Systemic scleroderma (or systemic sclerosis) (SS) is an autoimmune disease characterized by skin thickening, a process known as fibrosis. While in some types the hardening is confined to skin on the head, face, and feet, in more severe cases, it affects internal organs such as kidneys, heart, lungs, and intestine. The disease is currently without an approved treatment and is associated with high mortality rates.
Frequent clinical manifestations of SS-associated cardiovascular damage include tachyarrhythmias (a disorder where heart rhythm rate is above 100 beats per minute, bpm). These are associated with poor outcomes and were shown to represent 6 to 12% of cause of death in the European League Against Rheumatism Scleroderma Trials and Research (EUSTAR) database, respectively.

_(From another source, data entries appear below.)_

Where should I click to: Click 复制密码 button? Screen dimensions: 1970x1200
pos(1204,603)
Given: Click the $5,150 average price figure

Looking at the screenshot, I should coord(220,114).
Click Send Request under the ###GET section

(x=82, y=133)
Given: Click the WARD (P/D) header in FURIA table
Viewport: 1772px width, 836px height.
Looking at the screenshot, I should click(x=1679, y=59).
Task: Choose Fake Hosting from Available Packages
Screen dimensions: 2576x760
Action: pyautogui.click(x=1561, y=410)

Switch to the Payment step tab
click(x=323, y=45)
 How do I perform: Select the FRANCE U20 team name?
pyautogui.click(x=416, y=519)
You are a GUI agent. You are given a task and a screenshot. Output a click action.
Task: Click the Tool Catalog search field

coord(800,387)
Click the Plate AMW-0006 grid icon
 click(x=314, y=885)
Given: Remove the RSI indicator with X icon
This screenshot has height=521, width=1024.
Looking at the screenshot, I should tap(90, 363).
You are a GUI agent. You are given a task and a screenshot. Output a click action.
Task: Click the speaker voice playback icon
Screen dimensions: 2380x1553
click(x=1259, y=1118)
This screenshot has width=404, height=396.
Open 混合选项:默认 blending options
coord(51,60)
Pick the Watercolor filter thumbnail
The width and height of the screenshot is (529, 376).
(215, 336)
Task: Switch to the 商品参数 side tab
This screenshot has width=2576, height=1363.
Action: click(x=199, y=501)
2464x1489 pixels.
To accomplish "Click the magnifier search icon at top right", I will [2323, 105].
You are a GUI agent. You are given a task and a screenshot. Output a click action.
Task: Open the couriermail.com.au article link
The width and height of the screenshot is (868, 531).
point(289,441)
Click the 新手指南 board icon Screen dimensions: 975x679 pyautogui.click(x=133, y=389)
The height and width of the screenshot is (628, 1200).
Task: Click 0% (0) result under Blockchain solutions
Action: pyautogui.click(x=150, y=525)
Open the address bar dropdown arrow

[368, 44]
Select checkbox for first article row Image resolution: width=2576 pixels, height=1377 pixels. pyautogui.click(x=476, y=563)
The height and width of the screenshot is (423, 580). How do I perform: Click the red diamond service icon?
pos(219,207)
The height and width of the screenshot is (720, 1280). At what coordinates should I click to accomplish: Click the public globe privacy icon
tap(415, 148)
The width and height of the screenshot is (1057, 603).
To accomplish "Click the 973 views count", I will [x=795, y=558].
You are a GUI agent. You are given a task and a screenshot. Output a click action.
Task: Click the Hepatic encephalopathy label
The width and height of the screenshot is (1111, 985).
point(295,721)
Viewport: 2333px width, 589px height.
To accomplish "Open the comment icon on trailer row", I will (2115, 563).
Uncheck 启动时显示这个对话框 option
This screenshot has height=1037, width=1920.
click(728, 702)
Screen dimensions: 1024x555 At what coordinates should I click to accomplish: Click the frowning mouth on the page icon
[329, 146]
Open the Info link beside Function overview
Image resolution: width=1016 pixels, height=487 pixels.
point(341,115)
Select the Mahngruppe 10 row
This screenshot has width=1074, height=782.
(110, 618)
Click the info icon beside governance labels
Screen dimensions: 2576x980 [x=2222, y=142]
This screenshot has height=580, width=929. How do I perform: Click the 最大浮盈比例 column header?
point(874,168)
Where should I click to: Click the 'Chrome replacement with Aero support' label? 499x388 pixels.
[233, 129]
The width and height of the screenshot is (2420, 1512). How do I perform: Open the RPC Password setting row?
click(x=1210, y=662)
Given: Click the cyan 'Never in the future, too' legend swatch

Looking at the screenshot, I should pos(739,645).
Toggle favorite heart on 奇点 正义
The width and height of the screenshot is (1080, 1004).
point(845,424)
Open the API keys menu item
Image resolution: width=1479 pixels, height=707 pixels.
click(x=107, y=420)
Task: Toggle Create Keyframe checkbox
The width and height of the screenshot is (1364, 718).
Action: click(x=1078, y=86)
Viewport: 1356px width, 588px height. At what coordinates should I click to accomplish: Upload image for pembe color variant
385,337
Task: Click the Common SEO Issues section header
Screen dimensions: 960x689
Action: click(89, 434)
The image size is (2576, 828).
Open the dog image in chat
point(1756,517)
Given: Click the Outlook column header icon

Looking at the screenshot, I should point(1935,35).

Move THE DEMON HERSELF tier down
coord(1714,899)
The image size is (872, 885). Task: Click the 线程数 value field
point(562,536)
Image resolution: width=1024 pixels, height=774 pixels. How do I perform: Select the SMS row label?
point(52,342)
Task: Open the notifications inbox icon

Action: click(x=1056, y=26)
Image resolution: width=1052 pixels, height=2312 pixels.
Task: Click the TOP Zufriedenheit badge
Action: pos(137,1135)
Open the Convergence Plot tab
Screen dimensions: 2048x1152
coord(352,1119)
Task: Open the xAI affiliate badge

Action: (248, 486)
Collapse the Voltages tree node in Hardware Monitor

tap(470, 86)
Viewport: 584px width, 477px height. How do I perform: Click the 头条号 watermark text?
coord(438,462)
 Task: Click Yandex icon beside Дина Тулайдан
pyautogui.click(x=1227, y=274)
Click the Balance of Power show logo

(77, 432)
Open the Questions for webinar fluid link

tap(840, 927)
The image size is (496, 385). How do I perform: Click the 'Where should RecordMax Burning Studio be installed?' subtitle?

In the case of SS patients, due to their health status, researchers stress that treatment should be personalized to each condition. Currently, no specific recommendations for the treatment of ventricular tachyarrhythmias exist, nor are there are reports of the use of catheter ablation (medical procedure used to treat some types of arrhythmias) for SS patients. Here, the authors report the first case of an SS patient with ventricular tachyarrhythmias where by applying a substrate-guided strategy of catheter ablation resulted in the isolation of the heart aneurism and abolishment of all abnormal electrical activities. Thus, the authors suggest that catheter ablation should be considered as a treatment in SS patients with sustained, monomorphic ventricular tachyarrhythmias that fail to respond to medicine therapy. The authors highlight that catheter ablation strategy requires accurate imaging of the affected ventricle (in their case acquired by angiography and real time echo), combined with high density mapping of the scar area and its surroundings. This substrate-guided strategy led to the successful ablation of abnormal electrical activities.